[Records from a data source]
——

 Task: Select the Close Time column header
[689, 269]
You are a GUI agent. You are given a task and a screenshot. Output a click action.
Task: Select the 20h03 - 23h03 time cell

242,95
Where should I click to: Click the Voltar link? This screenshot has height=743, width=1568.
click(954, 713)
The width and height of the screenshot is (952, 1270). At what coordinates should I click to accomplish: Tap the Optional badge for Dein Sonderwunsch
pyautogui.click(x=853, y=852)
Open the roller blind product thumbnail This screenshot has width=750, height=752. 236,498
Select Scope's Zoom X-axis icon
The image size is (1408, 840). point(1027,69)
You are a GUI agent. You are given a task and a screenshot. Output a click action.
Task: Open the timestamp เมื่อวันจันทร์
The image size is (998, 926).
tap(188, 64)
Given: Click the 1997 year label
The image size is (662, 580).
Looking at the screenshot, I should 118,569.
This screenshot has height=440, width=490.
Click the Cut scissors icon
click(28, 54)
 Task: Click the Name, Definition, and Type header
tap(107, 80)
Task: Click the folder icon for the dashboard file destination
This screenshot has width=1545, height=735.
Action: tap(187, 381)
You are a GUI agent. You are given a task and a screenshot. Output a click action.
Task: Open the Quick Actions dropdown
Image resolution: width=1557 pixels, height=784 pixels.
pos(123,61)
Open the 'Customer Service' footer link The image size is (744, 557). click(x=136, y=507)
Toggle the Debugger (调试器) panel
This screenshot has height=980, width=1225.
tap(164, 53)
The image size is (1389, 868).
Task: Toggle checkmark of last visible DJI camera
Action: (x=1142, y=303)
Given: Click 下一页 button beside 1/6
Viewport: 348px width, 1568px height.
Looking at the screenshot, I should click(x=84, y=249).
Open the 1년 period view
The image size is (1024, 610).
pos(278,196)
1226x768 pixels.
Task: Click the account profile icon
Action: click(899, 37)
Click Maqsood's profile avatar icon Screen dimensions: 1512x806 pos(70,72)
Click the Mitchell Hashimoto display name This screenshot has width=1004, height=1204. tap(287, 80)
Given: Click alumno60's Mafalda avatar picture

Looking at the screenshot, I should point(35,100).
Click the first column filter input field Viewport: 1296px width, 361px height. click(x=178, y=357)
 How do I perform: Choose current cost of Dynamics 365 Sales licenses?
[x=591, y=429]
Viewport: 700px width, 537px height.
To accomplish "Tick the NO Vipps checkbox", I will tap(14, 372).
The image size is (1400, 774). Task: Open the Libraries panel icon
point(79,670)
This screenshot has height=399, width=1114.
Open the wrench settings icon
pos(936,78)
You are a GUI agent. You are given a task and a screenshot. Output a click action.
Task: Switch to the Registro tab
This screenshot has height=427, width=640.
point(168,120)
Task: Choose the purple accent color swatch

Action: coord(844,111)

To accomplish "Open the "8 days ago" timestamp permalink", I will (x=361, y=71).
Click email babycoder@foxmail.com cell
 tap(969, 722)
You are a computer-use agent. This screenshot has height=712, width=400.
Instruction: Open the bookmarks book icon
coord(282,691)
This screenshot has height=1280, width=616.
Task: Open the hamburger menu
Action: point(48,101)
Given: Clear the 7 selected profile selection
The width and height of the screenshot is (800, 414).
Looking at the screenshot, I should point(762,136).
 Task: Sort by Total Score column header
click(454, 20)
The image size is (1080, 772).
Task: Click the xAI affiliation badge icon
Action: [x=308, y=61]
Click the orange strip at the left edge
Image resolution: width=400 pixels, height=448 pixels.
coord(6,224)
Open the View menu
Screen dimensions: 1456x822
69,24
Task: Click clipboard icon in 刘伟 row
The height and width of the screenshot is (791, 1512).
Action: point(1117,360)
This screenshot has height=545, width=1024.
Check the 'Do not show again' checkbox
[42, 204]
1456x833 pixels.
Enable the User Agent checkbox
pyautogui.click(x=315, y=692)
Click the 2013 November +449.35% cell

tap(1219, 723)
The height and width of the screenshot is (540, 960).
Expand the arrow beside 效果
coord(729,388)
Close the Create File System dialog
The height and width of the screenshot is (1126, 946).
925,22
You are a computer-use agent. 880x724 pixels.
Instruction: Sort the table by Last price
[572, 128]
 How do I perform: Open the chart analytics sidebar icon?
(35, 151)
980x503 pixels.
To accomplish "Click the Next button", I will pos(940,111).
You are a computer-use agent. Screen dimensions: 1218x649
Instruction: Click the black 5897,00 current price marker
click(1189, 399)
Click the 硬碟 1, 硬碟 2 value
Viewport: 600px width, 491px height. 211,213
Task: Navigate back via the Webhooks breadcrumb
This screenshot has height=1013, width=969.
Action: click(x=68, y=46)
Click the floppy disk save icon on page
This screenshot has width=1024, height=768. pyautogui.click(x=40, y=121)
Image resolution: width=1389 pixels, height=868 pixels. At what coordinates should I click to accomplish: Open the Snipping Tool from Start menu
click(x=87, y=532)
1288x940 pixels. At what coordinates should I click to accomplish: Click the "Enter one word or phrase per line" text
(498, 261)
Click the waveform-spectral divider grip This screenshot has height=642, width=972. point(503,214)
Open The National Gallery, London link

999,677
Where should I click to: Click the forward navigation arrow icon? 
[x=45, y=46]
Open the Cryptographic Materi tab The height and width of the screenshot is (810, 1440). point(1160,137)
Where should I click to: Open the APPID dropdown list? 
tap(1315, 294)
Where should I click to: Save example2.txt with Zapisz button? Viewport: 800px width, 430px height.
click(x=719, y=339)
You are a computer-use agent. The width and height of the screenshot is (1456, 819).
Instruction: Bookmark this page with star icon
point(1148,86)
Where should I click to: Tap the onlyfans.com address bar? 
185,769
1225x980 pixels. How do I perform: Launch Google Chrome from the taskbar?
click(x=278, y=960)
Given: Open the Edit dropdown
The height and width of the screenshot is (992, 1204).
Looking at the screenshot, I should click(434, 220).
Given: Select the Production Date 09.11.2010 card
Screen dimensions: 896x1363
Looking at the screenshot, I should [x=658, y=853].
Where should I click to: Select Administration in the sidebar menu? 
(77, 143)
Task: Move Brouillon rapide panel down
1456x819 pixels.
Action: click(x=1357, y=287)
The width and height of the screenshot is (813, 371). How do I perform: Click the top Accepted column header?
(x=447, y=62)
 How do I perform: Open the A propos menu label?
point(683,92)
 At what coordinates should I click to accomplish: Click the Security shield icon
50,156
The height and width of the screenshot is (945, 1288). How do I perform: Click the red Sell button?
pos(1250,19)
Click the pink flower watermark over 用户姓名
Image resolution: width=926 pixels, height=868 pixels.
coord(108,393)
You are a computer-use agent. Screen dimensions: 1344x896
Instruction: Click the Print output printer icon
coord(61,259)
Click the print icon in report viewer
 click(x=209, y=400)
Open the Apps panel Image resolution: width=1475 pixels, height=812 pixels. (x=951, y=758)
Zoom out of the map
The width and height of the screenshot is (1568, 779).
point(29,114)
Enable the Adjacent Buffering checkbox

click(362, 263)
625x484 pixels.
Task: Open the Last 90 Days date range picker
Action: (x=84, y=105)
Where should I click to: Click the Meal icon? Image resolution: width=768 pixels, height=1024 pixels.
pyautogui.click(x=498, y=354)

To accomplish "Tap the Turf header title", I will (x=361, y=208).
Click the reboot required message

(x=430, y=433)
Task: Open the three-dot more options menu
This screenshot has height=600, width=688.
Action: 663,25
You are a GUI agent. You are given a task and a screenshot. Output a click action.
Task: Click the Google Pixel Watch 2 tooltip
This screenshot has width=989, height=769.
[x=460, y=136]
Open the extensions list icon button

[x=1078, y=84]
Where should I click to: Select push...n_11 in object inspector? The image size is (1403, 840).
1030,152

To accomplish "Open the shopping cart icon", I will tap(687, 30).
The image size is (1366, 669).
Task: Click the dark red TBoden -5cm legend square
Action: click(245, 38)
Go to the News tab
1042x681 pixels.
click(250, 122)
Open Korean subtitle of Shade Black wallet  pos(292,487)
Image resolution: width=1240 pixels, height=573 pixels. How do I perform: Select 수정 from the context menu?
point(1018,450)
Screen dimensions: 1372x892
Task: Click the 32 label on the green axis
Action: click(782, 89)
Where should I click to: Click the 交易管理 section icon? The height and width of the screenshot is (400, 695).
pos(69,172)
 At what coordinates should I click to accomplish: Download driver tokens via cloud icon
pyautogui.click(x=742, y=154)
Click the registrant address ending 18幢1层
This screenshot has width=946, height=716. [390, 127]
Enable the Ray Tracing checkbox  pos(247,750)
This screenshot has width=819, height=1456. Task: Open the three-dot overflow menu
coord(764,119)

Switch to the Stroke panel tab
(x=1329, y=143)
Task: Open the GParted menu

——

**PROBLEM TO WORK ON:** Transcribe the lines between the one holding "Open the Cryptographic" and the one holding "Looking at the screenshot, I should [x=658, y=853].", inclusive, with nothing changed.

**WRITTEN SOLUTION:**
Open the Cryptographic Materi tab The height and width of the screenshot is (810, 1440). point(1160,137)
Where should I click to: Open the APPID dropdown list? 
tap(1315, 294)
Where should I click to: Save example2.txt with Zapisz button? Viewport: 800px width, 430px height.
click(x=719, y=339)
You are a computer-use agent. The width and height of the screenshot is (1456, 819).
Instruction: Bookmark this page with star icon
point(1148,86)
Where should I click to: Tap the onlyfans.com address bar? 
185,769
1225x980 pixels. How do I perform: Launch Google Chrome from the taskbar?
click(x=278, y=960)
Given: Open the Edit dropdown
The height and width of the screenshot is (992, 1204).
Looking at the screenshot, I should click(434, 220).
Given: Select the Production Date 09.11.2010 card
Screen dimensions: 896x1363
Looking at the screenshot, I should [x=658, y=853].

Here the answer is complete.